Concentrated Solar Power
Grid-connected concentrated solar power (CSP) technologies are a viable alternative for renewable energy providers. A key advantage of concentrated solar power (CSP) systems is their close resemblance to utility-scale power plants in terms of steam cycle equipment and systems. In a CSP facility the concentrated power of the sun is substituted for the combustion of fossil fuels.
Two of the most common types of CSP plants are the parabolic trough and the solar power tower. These applications require special purpose pumps, mechanical seals and valves to reliably handle superheated molten salts, HTF and water. Flowserve supplies the CSP industry with the most comprehensive package of equipment, technical support and services available.

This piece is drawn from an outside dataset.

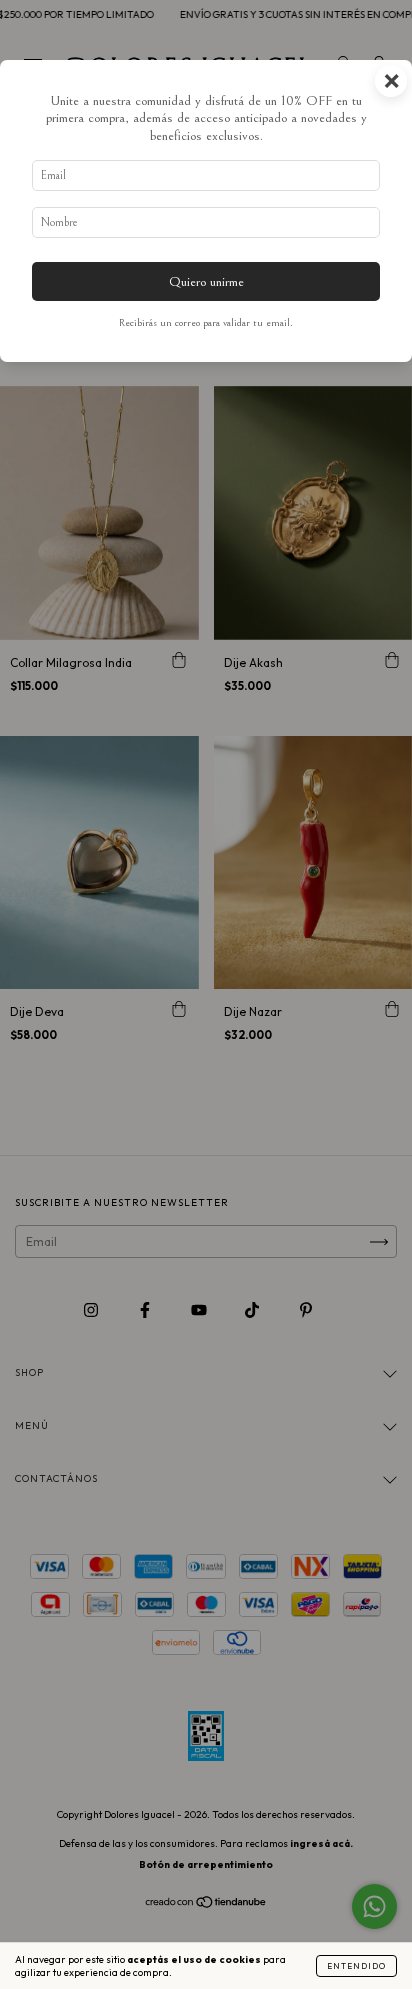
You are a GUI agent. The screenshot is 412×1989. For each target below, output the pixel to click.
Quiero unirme (206, 281)
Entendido (356, 1966)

Solar power towers employ vast arrays of flat mirrors called heliostats that track the sun and reflect its energy back to a central point. The concentrated light is directed at the top of a tower where a collector full of a circulating liquid carries the heat away. The liquid, typically molten salt, is pumped into large vessels where it can be used to produce steam right away, or stored to generate electricity at a later time.
Parabolic trough plants utilize multiple rows of parabolic reflectors that concentrate the sun’s energy onto metal tubes filled with a heat-conducting fluid, typically a heat-transfer fluid (HTF). The hot HTF is pumped into a heat exchanger where steam is produced for powering a turbine and generator.